» Exercise material:
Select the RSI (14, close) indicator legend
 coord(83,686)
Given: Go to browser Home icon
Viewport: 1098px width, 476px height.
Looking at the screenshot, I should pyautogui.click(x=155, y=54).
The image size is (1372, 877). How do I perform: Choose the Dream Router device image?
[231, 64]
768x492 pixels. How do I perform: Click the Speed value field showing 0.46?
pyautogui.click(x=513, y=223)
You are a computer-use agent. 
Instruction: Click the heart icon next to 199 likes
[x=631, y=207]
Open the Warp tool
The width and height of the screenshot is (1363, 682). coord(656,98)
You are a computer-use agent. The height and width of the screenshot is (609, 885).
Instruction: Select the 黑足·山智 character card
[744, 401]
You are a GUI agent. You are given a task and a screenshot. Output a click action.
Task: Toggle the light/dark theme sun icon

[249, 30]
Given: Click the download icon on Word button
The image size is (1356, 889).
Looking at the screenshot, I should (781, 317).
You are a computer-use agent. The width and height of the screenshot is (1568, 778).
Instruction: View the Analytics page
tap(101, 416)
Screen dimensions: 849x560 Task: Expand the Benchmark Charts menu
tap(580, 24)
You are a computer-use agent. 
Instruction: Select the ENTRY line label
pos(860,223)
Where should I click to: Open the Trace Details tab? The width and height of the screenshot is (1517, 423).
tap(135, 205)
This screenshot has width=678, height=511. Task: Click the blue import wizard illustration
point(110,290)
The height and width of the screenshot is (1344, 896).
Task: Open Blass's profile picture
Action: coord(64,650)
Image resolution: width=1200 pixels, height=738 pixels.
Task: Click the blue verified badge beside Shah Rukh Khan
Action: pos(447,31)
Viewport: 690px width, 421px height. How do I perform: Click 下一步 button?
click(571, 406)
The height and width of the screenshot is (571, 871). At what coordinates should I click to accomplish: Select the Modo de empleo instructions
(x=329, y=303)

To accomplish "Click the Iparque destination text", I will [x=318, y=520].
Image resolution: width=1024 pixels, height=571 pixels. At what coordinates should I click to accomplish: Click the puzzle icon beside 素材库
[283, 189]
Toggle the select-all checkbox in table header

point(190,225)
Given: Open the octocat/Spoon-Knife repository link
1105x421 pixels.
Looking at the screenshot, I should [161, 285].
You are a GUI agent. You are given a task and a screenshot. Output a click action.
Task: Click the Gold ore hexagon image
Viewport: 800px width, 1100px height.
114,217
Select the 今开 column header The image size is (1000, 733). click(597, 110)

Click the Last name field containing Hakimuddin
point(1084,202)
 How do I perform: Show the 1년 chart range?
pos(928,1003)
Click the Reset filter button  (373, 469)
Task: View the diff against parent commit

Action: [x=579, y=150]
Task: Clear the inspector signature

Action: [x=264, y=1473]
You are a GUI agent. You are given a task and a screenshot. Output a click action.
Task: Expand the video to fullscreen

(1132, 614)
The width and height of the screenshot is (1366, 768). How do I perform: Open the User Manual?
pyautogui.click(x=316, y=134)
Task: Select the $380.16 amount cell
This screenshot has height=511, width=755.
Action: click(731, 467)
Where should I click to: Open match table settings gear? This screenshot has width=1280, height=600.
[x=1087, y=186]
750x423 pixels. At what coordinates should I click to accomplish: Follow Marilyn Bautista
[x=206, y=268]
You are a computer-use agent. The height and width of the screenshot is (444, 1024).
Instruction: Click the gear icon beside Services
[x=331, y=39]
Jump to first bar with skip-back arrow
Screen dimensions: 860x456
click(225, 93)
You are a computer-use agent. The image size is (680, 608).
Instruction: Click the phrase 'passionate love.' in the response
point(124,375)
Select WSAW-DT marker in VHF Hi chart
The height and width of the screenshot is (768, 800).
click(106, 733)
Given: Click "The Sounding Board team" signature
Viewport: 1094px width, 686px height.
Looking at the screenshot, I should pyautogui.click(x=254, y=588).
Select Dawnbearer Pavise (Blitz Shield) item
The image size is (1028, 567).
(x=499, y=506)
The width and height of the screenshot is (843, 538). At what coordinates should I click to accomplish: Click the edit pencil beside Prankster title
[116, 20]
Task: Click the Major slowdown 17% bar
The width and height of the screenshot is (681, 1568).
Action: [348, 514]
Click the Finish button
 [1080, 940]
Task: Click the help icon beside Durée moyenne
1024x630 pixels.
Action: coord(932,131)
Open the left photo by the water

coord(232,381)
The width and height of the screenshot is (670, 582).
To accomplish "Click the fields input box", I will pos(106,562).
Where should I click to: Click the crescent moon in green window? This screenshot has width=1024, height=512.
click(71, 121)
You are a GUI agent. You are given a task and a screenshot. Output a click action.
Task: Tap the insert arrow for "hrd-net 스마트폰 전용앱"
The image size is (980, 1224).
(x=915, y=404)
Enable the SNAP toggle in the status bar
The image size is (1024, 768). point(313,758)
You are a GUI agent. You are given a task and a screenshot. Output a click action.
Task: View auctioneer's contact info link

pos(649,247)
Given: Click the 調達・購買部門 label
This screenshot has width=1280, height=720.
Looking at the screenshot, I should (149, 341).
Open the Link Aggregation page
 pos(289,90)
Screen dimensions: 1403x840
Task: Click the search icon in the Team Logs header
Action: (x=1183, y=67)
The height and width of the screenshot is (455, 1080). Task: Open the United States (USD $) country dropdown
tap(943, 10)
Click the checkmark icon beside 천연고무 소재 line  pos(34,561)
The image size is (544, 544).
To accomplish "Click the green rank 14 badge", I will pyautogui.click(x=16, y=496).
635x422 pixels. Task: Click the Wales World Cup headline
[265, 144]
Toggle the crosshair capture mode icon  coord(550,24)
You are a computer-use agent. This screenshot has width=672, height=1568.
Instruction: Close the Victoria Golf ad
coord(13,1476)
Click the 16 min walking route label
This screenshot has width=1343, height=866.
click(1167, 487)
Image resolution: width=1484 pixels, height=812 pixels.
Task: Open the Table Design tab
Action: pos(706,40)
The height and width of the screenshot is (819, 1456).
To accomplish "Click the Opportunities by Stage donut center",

» Directions: The entries above must be retyped exactly, down to the last character.

» Expected answer:
Select the RSI (14, close) indicator legend
 coord(83,686)
Given: Go to browser Home icon
Viewport: 1098px width, 476px height.
Looking at the screenshot, I should pyautogui.click(x=155, y=54).
The image size is (1372, 877). How do I perform: Choose the Dream Router device image?
[231, 64]
768x492 pixels. How do I perform: Click the Speed value field showing 0.46?
pyautogui.click(x=513, y=223)
You are a computer-use agent. 
Instruction: Click the heart icon next to 199 likes
[x=631, y=207]
Open the Warp tool
The width and height of the screenshot is (1363, 682). coord(656,98)
You are a computer-use agent. The height and width of the screenshot is (609, 885).
Instruction: Select the 黑足·山智 character card
[744, 401]
You are a GUI agent. You are given a task and a screenshot. Output a click action.
Task: Toggle the light/dark theme sun icon

[249, 30]
Given: Click the download icon on Word button
The image size is (1356, 889).
Looking at the screenshot, I should (781, 317).
You are a computer-use agent. The width and height of the screenshot is (1568, 778).
Instruction: View the Analytics page
tap(101, 416)
Screen dimensions: 849x560 Task: Expand the Benchmark Charts menu
tap(580, 24)
You are a computer-use agent. 
Instruction: Select the ENTRY line label
pos(860,223)
Where should I click to: Open the Trace Details tab? The width and height of the screenshot is (1517, 423).
tap(135, 205)
This screenshot has width=678, height=511. Task: Click the blue import wizard illustration
point(110,290)
The height and width of the screenshot is (1344, 896).
Task: Open Blass's profile picture
Action: coord(64,650)
Image resolution: width=1200 pixels, height=738 pixels.
Task: Click the blue verified badge beside Shah Rukh Khan
Action: pos(447,31)
Viewport: 690px width, 421px height. How do I perform: Click 下一步 button?
click(571, 406)
The height and width of the screenshot is (571, 871). At what coordinates should I click to accomplish: Select the Modo de empleo instructions
(x=329, y=303)

To accomplish "Click the Iparque destination text", I will [x=318, y=520].
Image resolution: width=1024 pixels, height=571 pixels. At what coordinates should I click to accomplish: Click the puzzle icon beside 素材库
[283, 189]
Toggle the select-all checkbox in table header

point(190,225)
Given: Open the octocat/Spoon-Knife repository link
1105x421 pixels.
Looking at the screenshot, I should [161, 285].
You are a GUI agent. You are given a task and a screenshot. Output a click action.
Task: Click the Gold ore hexagon image
Viewport: 800px width, 1100px height.
114,217
Select the 今开 column header The image size is (1000, 733). click(597, 110)

Click the Last name field containing Hakimuddin
point(1084,202)
 How do I perform: Show the 1년 chart range?
pos(928,1003)
Click the Reset filter button  (373, 469)
Task: View the diff against parent commit

Action: [x=579, y=150]
Task: Clear the inspector signature

Action: [x=264, y=1473]
You are a GUI agent. You are given a task and a screenshot. Output a click action.
Task: Expand the video to fullscreen

(1132, 614)
The width and height of the screenshot is (1366, 768). How do I perform: Open the User Manual?
pyautogui.click(x=316, y=134)
Task: Select the $380.16 amount cell
This screenshot has height=511, width=755.
Action: click(731, 467)
Where should I click to: Open match table settings gear? This screenshot has width=1280, height=600.
[x=1087, y=186]
750x423 pixels. At what coordinates should I click to accomplish: Follow Marilyn Bautista
[x=206, y=268]
You are a computer-use agent. The height and width of the screenshot is (444, 1024).
Instruction: Click the gear icon beside Services
[x=331, y=39]
Jump to first bar with skip-back arrow
Screen dimensions: 860x456
click(225, 93)
You are a computer-use agent. The image size is (680, 608).
Instruction: Click the phrase 'passionate love.' in the response
point(124,375)
Select WSAW-DT marker in VHF Hi chart
The height and width of the screenshot is (768, 800).
click(106, 733)
Given: Click "The Sounding Board team" signature
Viewport: 1094px width, 686px height.
Looking at the screenshot, I should pyautogui.click(x=254, y=588).
Select Dawnbearer Pavise (Blitz Shield) item
The image size is (1028, 567).
(x=499, y=506)
The width and height of the screenshot is (843, 538). At what coordinates should I click to accomplish: Click the edit pencil beside Prankster title
[116, 20]
Task: Click the Major slowdown 17% bar
The width and height of the screenshot is (681, 1568).
Action: [348, 514]
Click the Finish button
 [1080, 940]
Task: Click the help icon beside Durée moyenne
1024x630 pixels.
Action: coord(932,131)
Open the left photo by the water

coord(232,381)
The width and height of the screenshot is (670, 582).
To accomplish "Click the fields input box", I will pos(106,562).
Where should I click to: Click the crescent moon in green window? This screenshot has width=1024, height=512.
click(71, 121)
You are a GUI agent. You are given a task and a screenshot. Output a click action.
Task: Tap the insert arrow for "hrd-net 스마트폰 전용앱"
The image size is (980, 1224).
(x=915, y=404)
Enable the SNAP toggle in the status bar
The image size is (1024, 768). point(313,758)
You are a GUI agent. You are given a task and a screenshot. Output a click action.
Task: View auctioneer's contact info link

pos(649,247)
Given: Click the 調達・購買部門 label
This screenshot has width=1280, height=720.
Looking at the screenshot, I should (149, 341).
Open the Link Aggregation page
 pos(289,90)
Screen dimensions: 1403x840
Task: Click the search icon in the Team Logs header
Action: (x=1183, y=67)
The height and width of the screenshot is (455, 1080). Task: Open the United States (USD $) country dropdown
tap(943, 10)
Click the checkmark icon beside 천연고무 소재 line  pos(34,561)
The image size is (544, 544).
To accomplish "Click the green rank 14 badge", I will pyautogui.click(x=16, y=496).
635x422 pixels. Task: Click the Wales World Cup headline
[265, 144]
Toggle the crosshair capture mode icon  coord(550,24)
You are a computer-use agent. This screenshot has width=672, height=1568.
Instruction: Close the Victoria Golf ad
coord(13,1476)
Click the 16 min walking route label
This screenshot has width=1343, height=866.
click(1167, 487)
Image resolution: width=1484 pixels, height=812 pixels.
Task: Open the Table Design tab
Action: pos(706,40)
The height and width of the screenshot is (819, 1456).
To accomplish "Click the Opportunities by Stage donut center",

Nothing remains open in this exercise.